In brief comments to reporters on Saturday, the US president provided few details, however, about his plan to raise the refugee resettlement limit from a historic low of 15,000 set by his predecessor, Donald Trump.
US President Joe Bidden Picture Flickr
US President Joe Biden has promised to raise a cap on the number of refugees allowed into the United States this fiscal year, after facing widespread criticism from rights groups and members of his own Democratic Party for initially planning to delay the move.
In brief comments to reporters on Saturday, the US president provided few details, however, about his plan to raise the refugee resettlement limit from a historic low of 15,000 set by his predecessor, Donald Trump. “We are going to increase the number,” Biden said, as reported by the Reuters news agency.
“Problem was the refugee part was working on the crisis that ended up at the border with young people.

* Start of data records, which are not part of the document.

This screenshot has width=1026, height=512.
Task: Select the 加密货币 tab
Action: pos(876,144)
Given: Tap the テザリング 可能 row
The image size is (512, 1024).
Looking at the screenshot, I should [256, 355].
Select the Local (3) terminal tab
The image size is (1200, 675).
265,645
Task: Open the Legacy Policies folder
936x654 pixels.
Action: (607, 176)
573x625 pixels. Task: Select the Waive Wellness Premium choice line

We couldn’t do two things at once, so now we are going to raise the number.”
After facing rebuke for planning to keep the 15,000 limit in place, White House Press Secretary Jen Psaki said on Friday that the Biden administration plans to announce its new refugee admissions cap by May 15 .

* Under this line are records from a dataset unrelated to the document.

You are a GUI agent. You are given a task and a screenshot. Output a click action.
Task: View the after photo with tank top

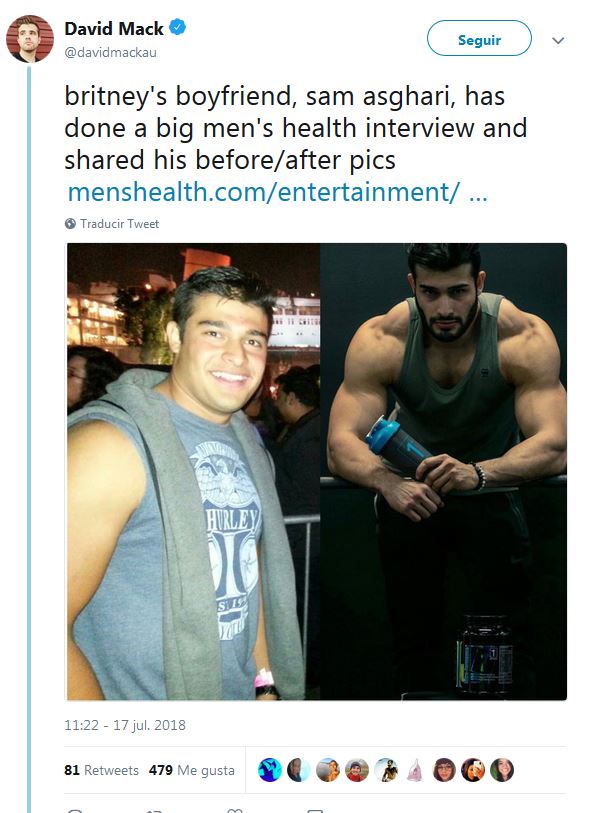click(x=443, y=471)
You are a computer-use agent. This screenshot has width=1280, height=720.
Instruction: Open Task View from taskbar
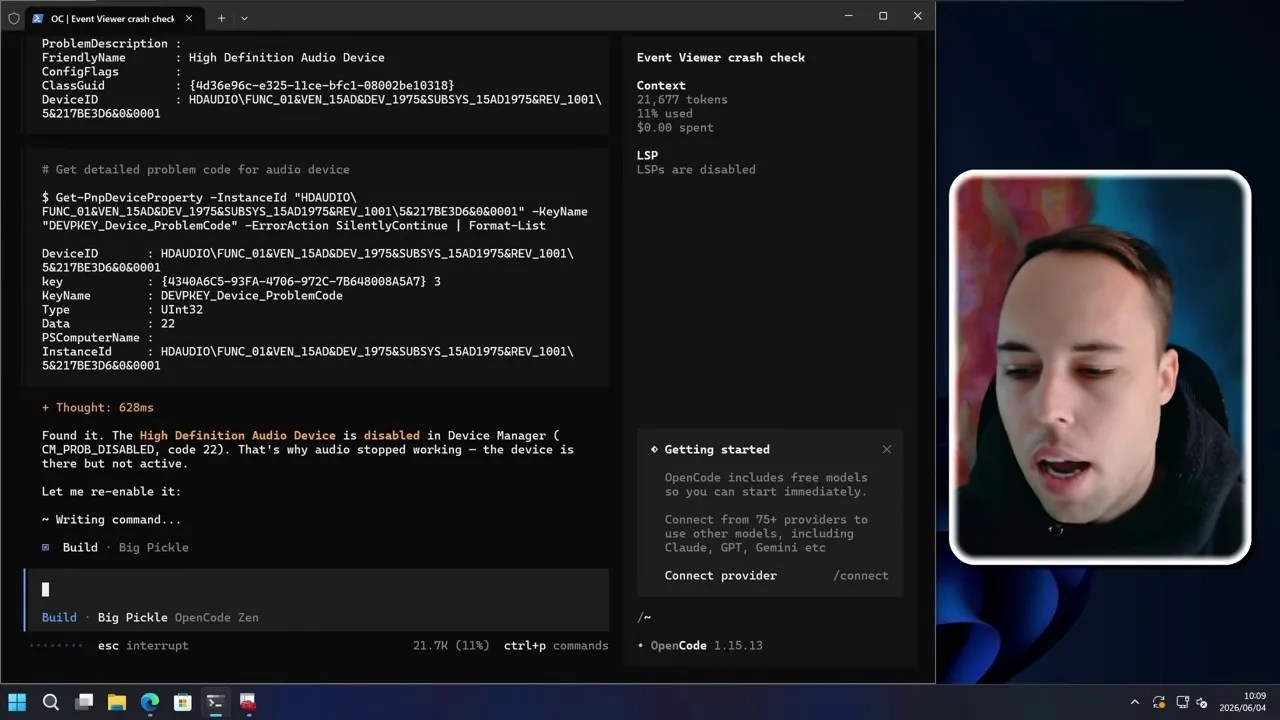click(84, 702)
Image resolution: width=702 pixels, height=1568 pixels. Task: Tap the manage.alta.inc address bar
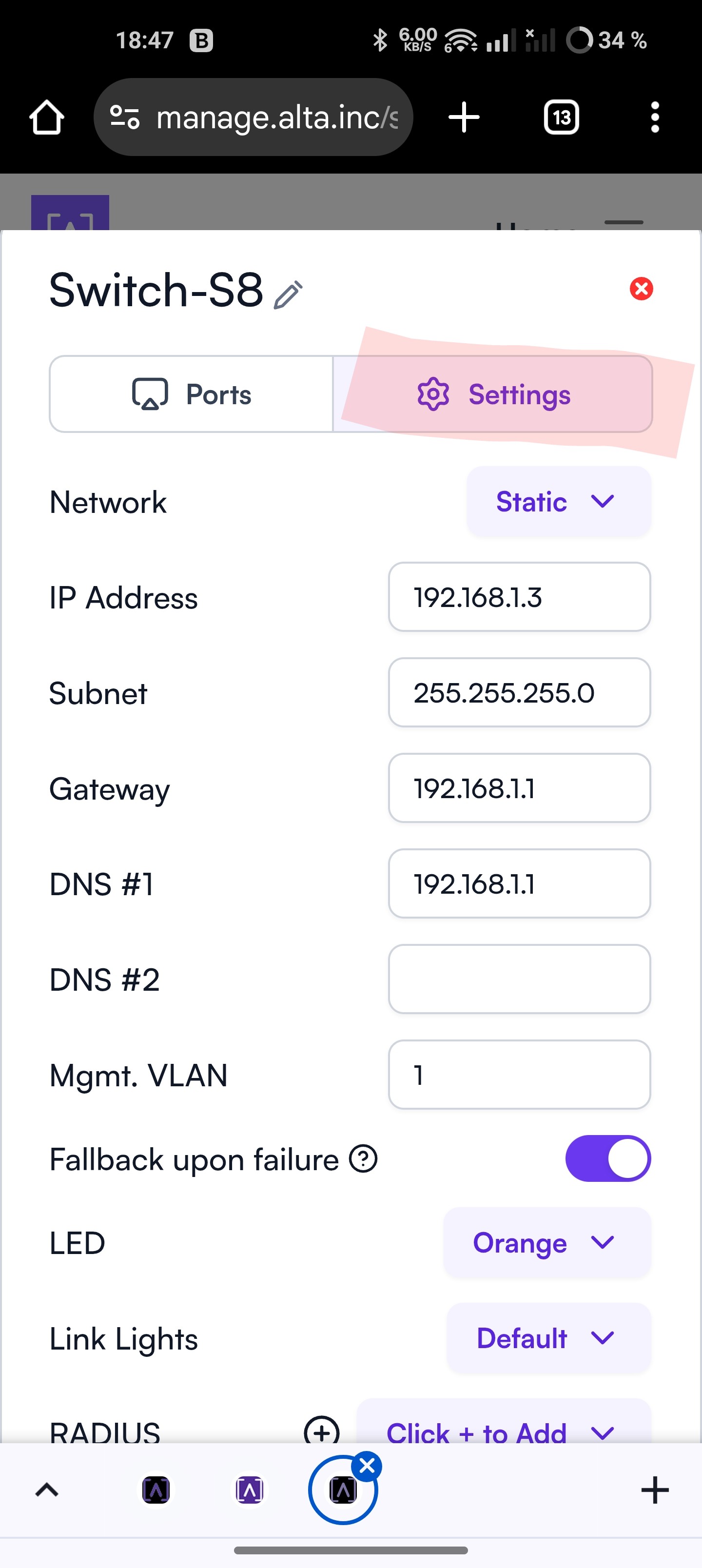coord(254,117)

Biden had earlier promised to raise the cap to 62,500 this fiscal year, which ends on September 30, but Psaki said that goal now seems unlikely due to damage done to the resettlement system under Trump. The US refugee resettlement programme and asylum at the country’s southern border are two different issues, handled by different sections of the US government.

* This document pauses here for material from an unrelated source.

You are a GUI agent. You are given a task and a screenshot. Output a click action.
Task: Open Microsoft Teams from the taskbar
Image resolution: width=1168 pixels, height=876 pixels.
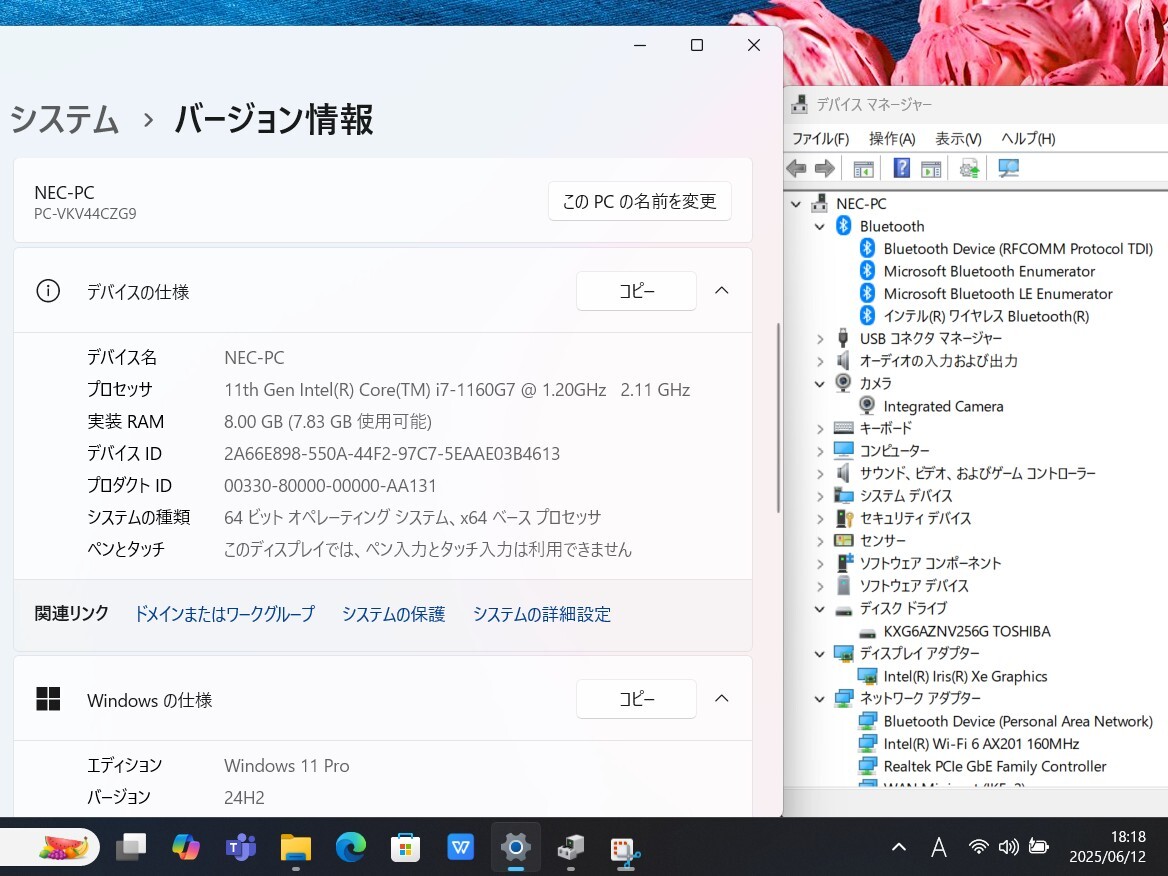point(240,848)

Refugee advocates had urged Biden, who has faced criticism from Republicans for the situation at the US-Mexico border, to hold true to his promise to increase the refugee cap. They pointed to tens of thousands of refugees who have already been cleared to travel to the US but who have been left to wait in camps, often at great risk.
But several resettlement agencies raised concerns this week amid an apparent delay in Biden signing a presidential declaration that would have allowed them to begin their work of bringing refugees to the US.
The International Rescue Committee (IRC) said in a report this month that without raising the cap, Biden was on track to admit the fewest refugees of any US president in history this year.
Only 2,050 have been admitted into the country so far, the group said, while over 700 refugees who had been approved to travel to the US had their flights cancelled due to the delay in increasing the admissions cap.
Biden has said he plans to allow as many as 125,000 refugees to come to the US in 2022, his administration’s first full fiscal year. Refugee advocates have welcomed the administration’s promises, saying they mark an important shift from the hardline policies of Trump, who severely restricted the US refugee resettlement programme.
But they were outraged by Friday’s announcement that Trump’s cap would remain in place for 2021, saying “the harm caused by the delay cannot be overstated”.